Said Furey in 2016: "The RMI funds have been instrumental in contributing to the growth that this document (The EPI report) is showing over the last number of years.

"It's sort of hard to put a number on it, given the variety of factors like the Canadian dollar and other things, but I think I would definitely attribute a lot of the growth in the summer to the (Festivals, Events and Animation) program."

This week, we learned that two new additions would be made to the roster for FE&A spending — a youth festival (funded at $20,000) and a speaker at the Audain Art Museum ($17,000). No details were available at press time about the speaker or what the new festival is about.

In 2016, 15 events split roughly $844,500. This year there are 16 events with a total projected spend of $737,600 (15 applied for funding).

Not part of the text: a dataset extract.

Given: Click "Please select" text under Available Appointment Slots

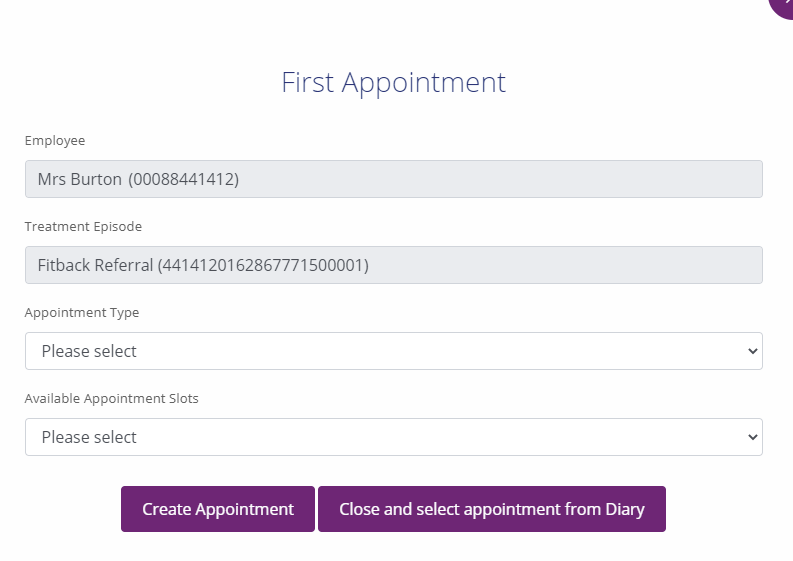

Most of the funding is very close to the 2016 amounts. Ironman, which gets $250,000 for example, is in its last year of a five-year commitment — discussions are underway about whether the event will stay in and around Whistler. An economic impact assessment (EIA) paid for by the Resort Municipality of Whistler (RMOW) and done by Ottawa-based Canadian Sport Tourism Alliance in 2013 said the event draws around 2,400 participants and close to 10,000 spectators, generates $7 million of spending in Whistler, which supports $8.4 million of local economic activity.

So, on the surface it looks like a good one to keep.

Tough Mudder got a couple of thousand dollars more this year — a nod to the fact that it is bringing into the resort a great type of visitor.

As the stakeholders gathered this year to discuss FE&A spending those in the bars and clubs sector commented that the demographics of the Whistler visitor are changing and that's not great news for them — but Tough Mudder guests are popular.

Tourism Whistler also commented that corridor-wide collaboration should be explored as well.

As we look at what events got funding this year, it's hard not to contemplate what the situation could look like in 2018 after the provincial government finishes its investigation of the RMI program. Right now, it looks like a proven winner so it's hard to imagine the province will cut it.

But perhaps it will look to other partners, like the federal government, to come on board with some funding — after all the feds benefit in taxes but fund little at the local level in reality.

Hovering just above this uncertainty is the larger question of how much more we can grow. We need more workers, more housing, fewer cars on the road and it is costing more to deal with all of this success. Are we reaching a tipping point for the FE&A program? Does it need a re-vamp? Do we need to consider this as we consider how the funding model might change?

And like a spectre overshadowing all of this is the great uncertainty of what a Trump U.S. presidency will do to tourism?

If there were ever a time to wish we had a crystal ball, this would be it.